--- Input Enclosed Below ---

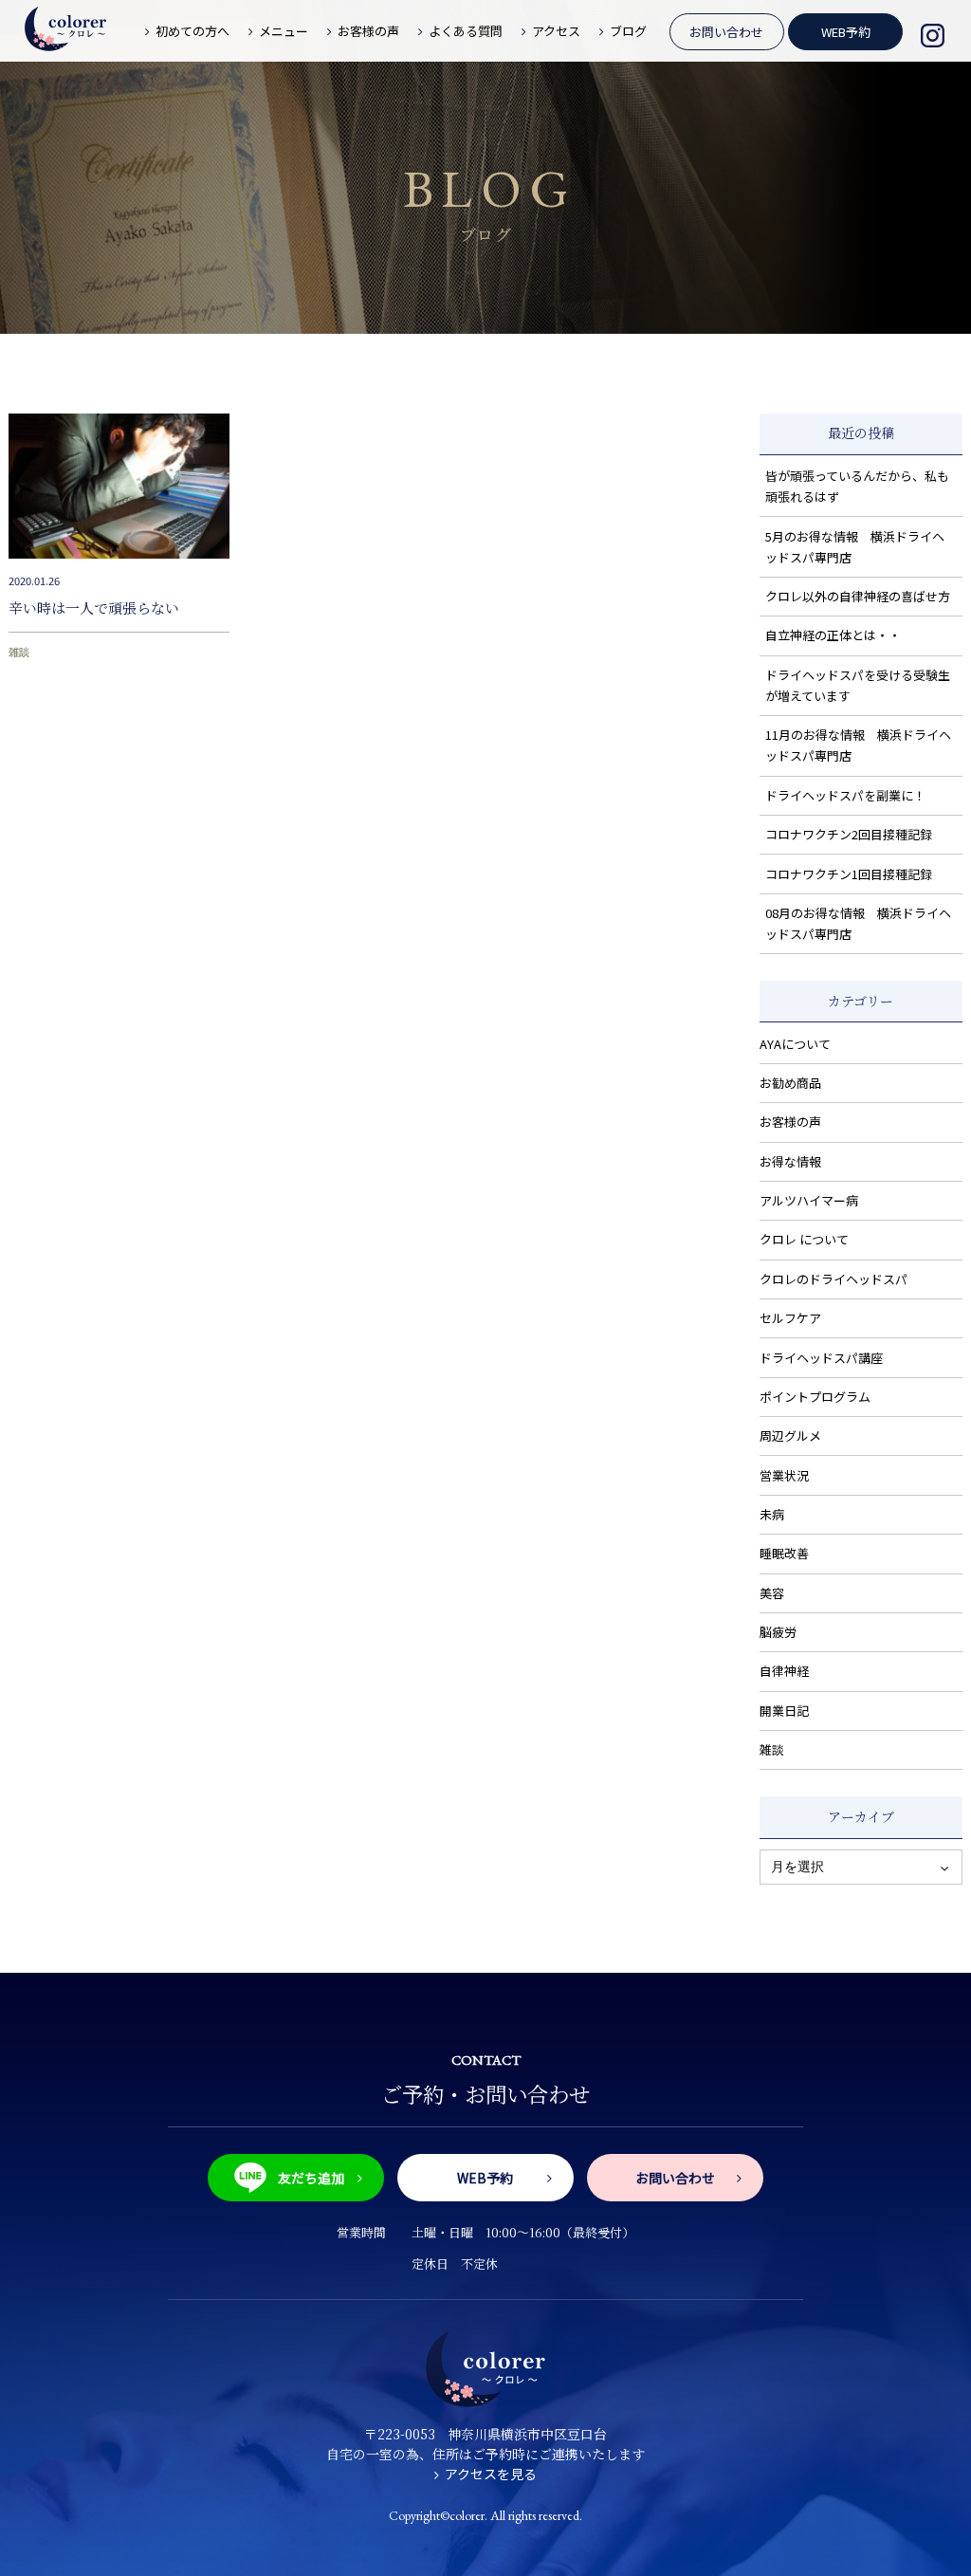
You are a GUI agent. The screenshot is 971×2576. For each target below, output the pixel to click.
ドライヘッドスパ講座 (821, 1358)
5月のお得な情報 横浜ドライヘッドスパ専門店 (854, 546)
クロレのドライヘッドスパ (833, 1279)
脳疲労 (778, 1632)
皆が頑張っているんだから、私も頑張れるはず (857, 486)
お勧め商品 (790, 1083)
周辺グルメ (790, 1435)
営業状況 (784, 1475)
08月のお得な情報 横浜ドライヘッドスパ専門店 (858, 923)
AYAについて (795, 1044)
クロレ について (804, 1239)
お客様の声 (790, 1122)
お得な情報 (790, 1161)
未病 (772, 1514)
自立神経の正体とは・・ (833, 635)
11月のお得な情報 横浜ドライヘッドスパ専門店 (858, 745)
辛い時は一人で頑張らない (94, 607)
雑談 (19, 651)
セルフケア (790, 1318)
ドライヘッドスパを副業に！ (845, 795)
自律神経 (784, 1671)
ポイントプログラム (815, 1397)
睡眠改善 (784, 1553)
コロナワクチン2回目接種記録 (848, 834)
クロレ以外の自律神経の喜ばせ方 (857, 596)
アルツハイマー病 (809, 1200)
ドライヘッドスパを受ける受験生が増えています (857, 685)
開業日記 (784, 1711)
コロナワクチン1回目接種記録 (848, 874)
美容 (772, 1593)
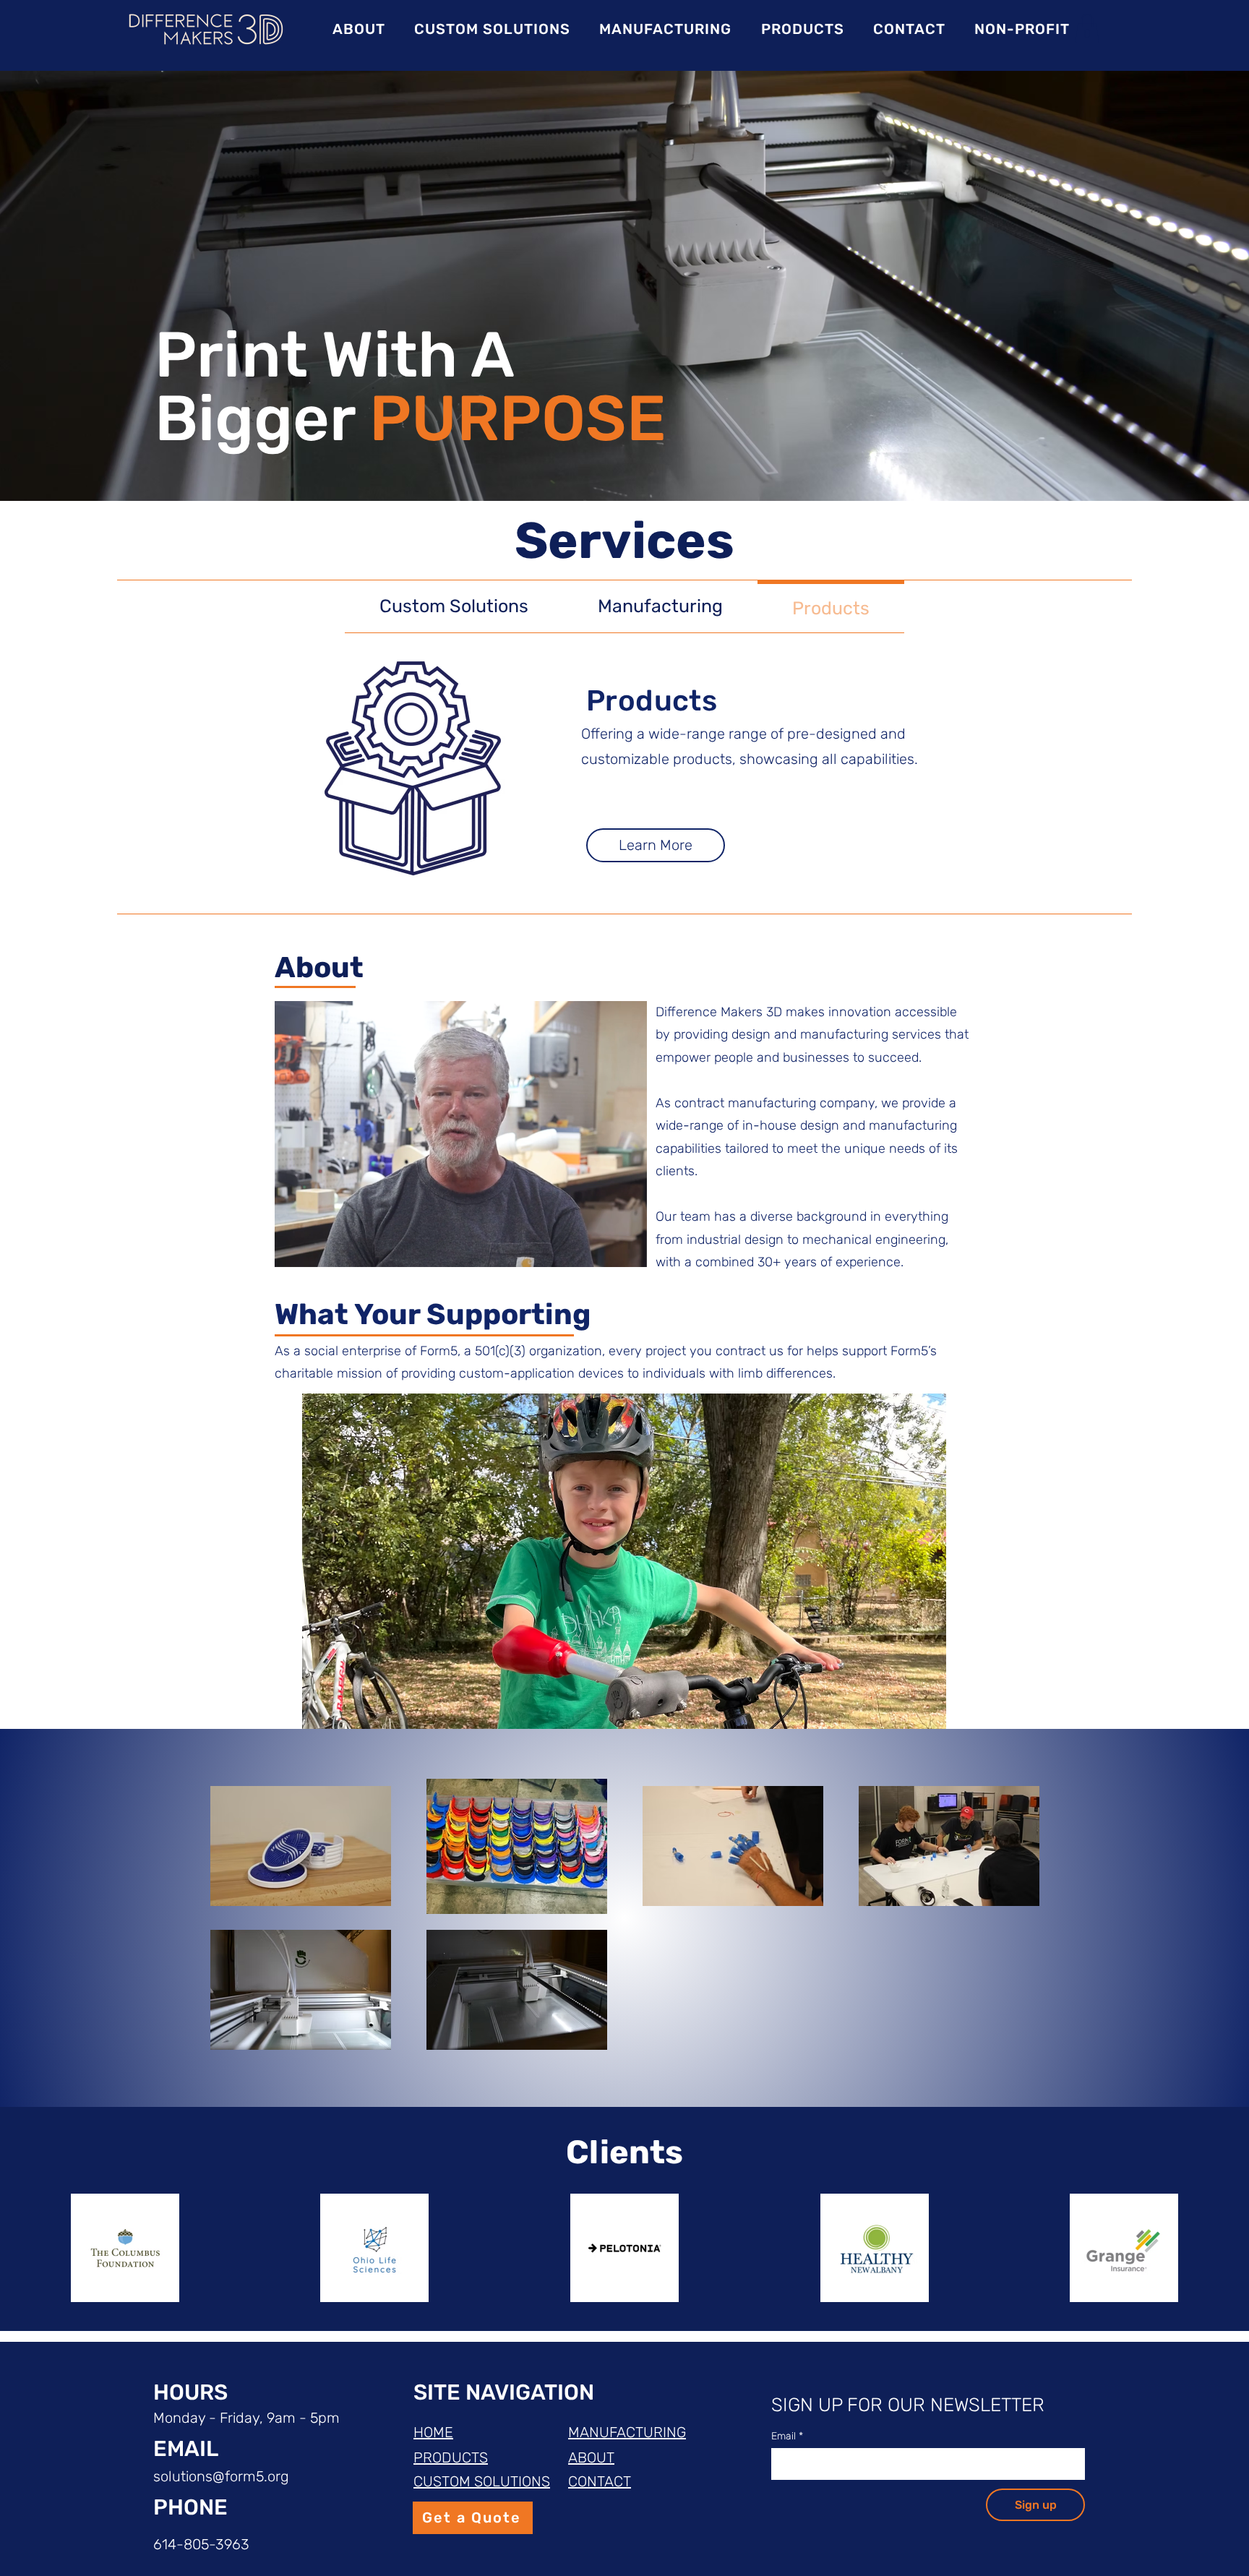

--- End of Enclosed Input ---

Once you find the line with "5月のお得な情報 横浜ドライヘッドスパ専門店 (854, 546)", restate it and every later line of the data word for word, excluding the pictures.

[Answer box]
5月のお得な情報 横浜ドライヘッドスパ専門店 (854, 546)
クロレのドライヘッドスパ (833, 1279)
脳疲労 (778, 1632)
皆が頑張っているんだから、私も頑張れるはず (857, 486)
お勧め商品 (790, 1083)
周辺グルメ (790, 1435)
営業状況 (784, 1475)
08月のお得な情報 横浜ドライヘッドスパ専門店 (858, 923)
AYAについて (795, 1044)
クロレ について (804, 1239)
お客様の声 (790, 1122)
お得な情報 (790, 1161)
未病 (772, 1514)
自立神経の正体とは・・ (833, 635)
11月のお得な情報 横浜ドライヘッドスパ専門店 (858, 745)
辛い時は一人で頑張らない (94, 607)
雑談 (19, 651)
セルフケア (790, 1318)
ドライヘッドスパを副業に！ (845, 795)
自律神経 (784, 1671)
ポイントプログラム (815, 1397)
睡眠改善 (784, 1553)
コロナワクチン2回目接種記録 (848, 834)
クロレ以外の自律神経の喜ばせ方 (857, 596)
アルツハイマー病 (809, 1200)
ドライヘッドスパを受ける受験生が増えています (857, 685)
開業日記 (784, 1711)
コロナワクチン1回目接種記録 (848, 874)
美容 (772, 1593)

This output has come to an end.